Le Collectif des Journalistes de l’Ituri (CJI-ASBL) annonce le dépôt d’une plainte contre des patrouilleurs présumés impliqués dans le dépouillement des biens du journaliste Emma Sage Mukadi. L’organisation dénonce une grave atteinte à la liberté de la presse et à la sécurité des professionnels des médias en province de l’Ituri.
Dans une déclaration rendue publique ce mardi 4 août 2026, son porte-parole, Rachidi Kudra, condamne avec fermeté cet acte qu’il qualifie d’inacceptable. Le CJI estime que ceux qui sont censés protéger la population ne peuvent se transformer en auteurs présumés d’exactions contre les citoyens, encore moins contre des journalistes dans l’exercice de leur profession.
Selon le Collectif, Emma Sage Mukadi, journaliste à Radio Nuru FM et membre du CJI, a été intercepté vers 20h30, dans la soirée du lundi 3 août, au quartier Ngezi, à hauteur de COPOX, alors qu’il rentrait de son lieu de travail. Il aurait été dépouillé de son téléphone portable ainsi que de son portefeuille contenant une somme d’argent par des éléments des forces de l’ordre en patrouille.
Pour le CJI, ce cas est loin d’être isolé. L’organisation rappelle que quelques jours auparavant, le journaliste Moïse Ulangu avait également été victime d’un dépouillement dans des circonstances similaires. Elle s’inquiète de la répétition de ces actes, qui, selon elle, créent un climat d’insécurité pour les professionnels des médias.
Le Collectif appelle les autorités provinciales, la hiérarchie de la Police nationale congolaise et les autorités judiciaires à diligenter une enquête afin d’identifier les auteurs de ces faits et de les traduire en justice.

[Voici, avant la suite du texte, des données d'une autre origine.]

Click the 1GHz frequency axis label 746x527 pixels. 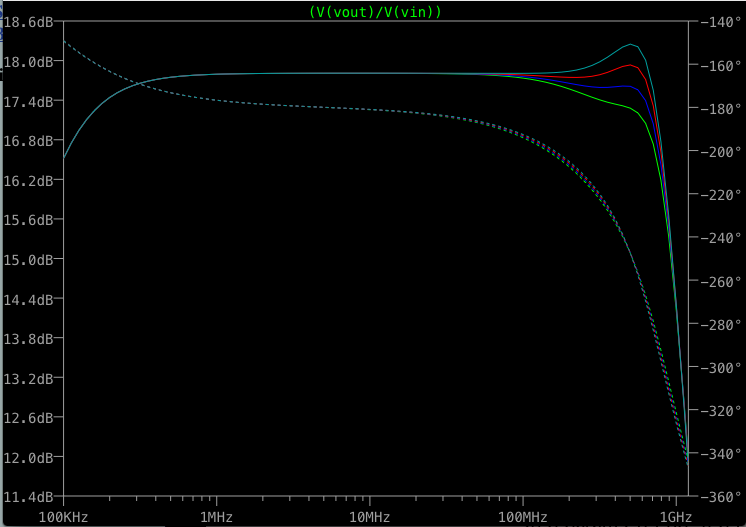[x=676, y=516]

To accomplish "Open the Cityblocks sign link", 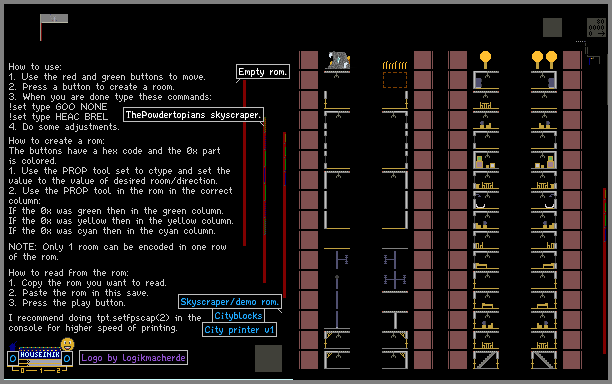I will click(x=238, y=316).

Il invite également les organisations de défense des droits humains, les partenaires de la liberté de la presse et la société civile à rester mobilisés pour que toute la lumière soit faite sur cette affaire.
Réaffirmant son engagement à défendre les droits, la sécurité et la dignité des journalistes, le CJI prévient qu’il ne restera pas silencieux face aux actes d’intimidation, de harcèlement ou de violences visant les professionnels des médias en Ituri.